- During the second half of the fifties, a peculiar industry emerged in the municipality consisting of making plastic baskets and bags.
- The Council has organised a participative meeting next Friday July 5th, at 10:30 am, at the Municipal Library, to retrieve witnesses, photographs and material.
El Poble Nou de Benitatxell wants to revive the memory of one of the most distinctive handicrafts: plastic work. During the second half of the 1950s, before the arrival of mass tourism, an unforeseen event transformed many aspects of the economic and socio-cultural life of El Poble Nou de Benitatxell. It was the arrival of what the locals colloquially called “plastic”, a very general concept that defined all the tasks related to the work of making plastic baskets or bags, distributed in the factories, workshops or warehouses that existed in the municipality.

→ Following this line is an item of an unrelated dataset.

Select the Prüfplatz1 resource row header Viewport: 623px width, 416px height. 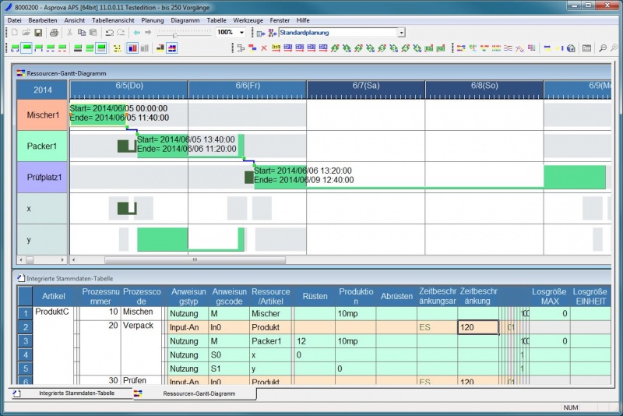43,177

A decade later, the production and assembly work was partly transferred to private homes and what is known as the “domestic system”, “putting out system” or home workshop was introduced, a way of working where the employer provided the raw materials (plastic, reed, twine for the handles, etc.) and which was characterised by the flexible working hours that allowed for combining agricultural and/or domestic tasks, was outside of any labour regulations and meant an increase in the number of hours worked per day by women in the new work.
In order to retrieve this particular practice of the municipality to document it and enhance its value, the Council, through the Councillor of Patrimony, has organised a participative meeting to be held next Friday July 5th, at 10:30 am, at the Municipal Library.
“We encourage everyone who has been involved in the plastic work to help us to recover the memory of this tradition, which is so particular and identifies our town, either by contributing their memories and information, or by contributing photographs, materials, tools, etc.”, said the councillor of the area, Víctor Bisquert. The main objective, he explained, is to create a documentary collection and gather as much information as possible about this trade before the oral testimonies of those who participated in it in first person disappear.
It is also expected to be the first stone of ‘La llar del record’, a large-scale project in which several councillors and areas are working together and which seeks to recuperate the oral and graphic memory of the town.